En su libro “Tú no eres tus padres”, la autora italiana Maria Beatrice Alonzi hace hincapié en un comportamiento bautizado como la “adultización”, que se trata de exigir al niño que asuma responsabilidades y conductas propias de una persona de mayor edad olvidándose del desarrollo emocional del chico.
"Hasta los 24-25 años, aproximadamente, los seres humanos no tienen un control definitivo y exhaustivo sobre su autorregulación emocional. Sin embargo, se espera que los niños comprendan tanto lo que sienten como lo que ocurre a su alrededor, y que se comporten en consecuencia, con calma y serenidad", señala la experta
“Tú escucha, calla y obedece”
Esta frase, según Alonzi, transporta al padre a su infancia, a momentos en los que se sintió impotente ante sus propios padres. “Todo ese dolor y ese resentimiento irresueltos vuelven a emerger como el chorro de un géiser. Solo que, al no tener delante a quien lo hizo sentirse así, dirige el chorro hacia ti con toda su violencia, o hacia el primer hijo que se le ponga al alcance. Con los añicos de dolores pasados se han construido relaciones enteras”, expone la especialista.
"Si lloras, te voy a dar una buena razón para hacerlo"

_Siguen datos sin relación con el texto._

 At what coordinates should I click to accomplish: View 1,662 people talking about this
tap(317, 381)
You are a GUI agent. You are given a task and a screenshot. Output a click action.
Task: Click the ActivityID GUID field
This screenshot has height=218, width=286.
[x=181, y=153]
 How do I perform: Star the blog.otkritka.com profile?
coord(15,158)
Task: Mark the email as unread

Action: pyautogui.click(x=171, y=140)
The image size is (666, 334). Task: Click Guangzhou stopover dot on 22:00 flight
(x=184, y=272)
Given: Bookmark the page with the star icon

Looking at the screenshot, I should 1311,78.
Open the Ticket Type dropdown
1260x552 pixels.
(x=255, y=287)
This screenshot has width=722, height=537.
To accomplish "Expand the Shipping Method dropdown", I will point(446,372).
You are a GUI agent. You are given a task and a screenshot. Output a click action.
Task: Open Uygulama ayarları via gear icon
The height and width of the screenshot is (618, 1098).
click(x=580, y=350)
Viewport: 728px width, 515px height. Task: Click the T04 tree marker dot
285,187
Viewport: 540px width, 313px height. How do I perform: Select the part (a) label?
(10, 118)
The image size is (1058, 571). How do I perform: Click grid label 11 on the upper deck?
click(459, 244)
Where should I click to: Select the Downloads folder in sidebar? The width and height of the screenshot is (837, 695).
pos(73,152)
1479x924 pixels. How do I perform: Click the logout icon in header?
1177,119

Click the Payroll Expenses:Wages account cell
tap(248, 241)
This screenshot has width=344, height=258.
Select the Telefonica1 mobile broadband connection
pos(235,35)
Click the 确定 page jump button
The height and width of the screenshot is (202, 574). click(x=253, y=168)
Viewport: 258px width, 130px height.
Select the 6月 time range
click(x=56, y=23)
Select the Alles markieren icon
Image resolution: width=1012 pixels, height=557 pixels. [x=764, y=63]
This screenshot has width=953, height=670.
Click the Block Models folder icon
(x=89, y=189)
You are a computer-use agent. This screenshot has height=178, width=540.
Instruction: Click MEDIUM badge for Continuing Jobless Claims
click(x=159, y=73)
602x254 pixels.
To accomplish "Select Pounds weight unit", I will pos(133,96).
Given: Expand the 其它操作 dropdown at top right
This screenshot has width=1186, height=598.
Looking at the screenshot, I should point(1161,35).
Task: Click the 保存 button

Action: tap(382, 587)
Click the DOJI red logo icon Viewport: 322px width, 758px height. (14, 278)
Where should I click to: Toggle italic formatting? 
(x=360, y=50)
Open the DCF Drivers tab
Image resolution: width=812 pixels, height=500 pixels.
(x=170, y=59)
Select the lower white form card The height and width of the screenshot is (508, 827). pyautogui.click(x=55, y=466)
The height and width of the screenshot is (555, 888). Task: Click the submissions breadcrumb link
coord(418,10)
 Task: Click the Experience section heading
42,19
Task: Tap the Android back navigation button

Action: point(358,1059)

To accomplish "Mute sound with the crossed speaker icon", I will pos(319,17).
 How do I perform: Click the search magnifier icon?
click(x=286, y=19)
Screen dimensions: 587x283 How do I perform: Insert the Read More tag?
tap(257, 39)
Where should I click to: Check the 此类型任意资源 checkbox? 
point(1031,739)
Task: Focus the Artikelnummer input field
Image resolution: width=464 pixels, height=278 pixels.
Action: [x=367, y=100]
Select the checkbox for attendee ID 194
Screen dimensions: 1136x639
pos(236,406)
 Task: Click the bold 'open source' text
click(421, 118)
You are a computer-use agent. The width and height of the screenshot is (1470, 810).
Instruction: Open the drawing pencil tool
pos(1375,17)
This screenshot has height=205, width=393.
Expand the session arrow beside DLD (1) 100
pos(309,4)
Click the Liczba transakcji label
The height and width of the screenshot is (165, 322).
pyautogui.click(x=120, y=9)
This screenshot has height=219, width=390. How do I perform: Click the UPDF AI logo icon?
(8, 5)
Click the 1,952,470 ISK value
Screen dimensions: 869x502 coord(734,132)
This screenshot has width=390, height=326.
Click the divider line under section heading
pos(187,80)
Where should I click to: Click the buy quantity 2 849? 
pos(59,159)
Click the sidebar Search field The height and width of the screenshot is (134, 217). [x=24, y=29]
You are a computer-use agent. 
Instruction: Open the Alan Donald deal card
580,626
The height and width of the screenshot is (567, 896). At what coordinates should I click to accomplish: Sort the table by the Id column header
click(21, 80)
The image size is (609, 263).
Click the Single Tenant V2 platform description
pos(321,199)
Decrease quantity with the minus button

“Si durante la infancia no se te permitió expresar emociones relacionadas con el ámbito del dolor, la rabia, el malestar en la familia, cada vez que veas y sientas una emoción por parte de un niño te será muy desagradable e incluso te resultará 'insoportable' de oír”, explica la autora.
“¿Tienes idea de todo lo que hago por ti?”
Esta frase hace alusión a un tipo de ajuste de cuentas donde el padre le exige al niño una contrapartida, como si se tratara de un contrato firmado. “Los niños no piden venir al mundo, por lo que los progenitores no deben pensar que son acreedores suyos. El respeto no pasa por el sentimiento de culpa, no pasa por el dolor, no pasa por la acusación”, señala la italiana.
“¡Yo lo mato!”
“Comprender que debemos tener ciertos modales, y respeto por lo que tenemos a nuestro alrededor, es un mecanismo evolucionado que se relaciona con la parte del cerebro que aún se está desarrollando”, argumenta Alonzi, con respecto a la violencia que podría ejercer un padre sobre su hijo.
“¿Por qué no serás como tu hermano?”
La competencia de méritos y fracasos entre hermanos no ayuda a que el niño tenga confianza en sí mismo. «No se puede justificar el gesto de inculcar en un hijo el miedo a no ser amado», concluye Alonzi.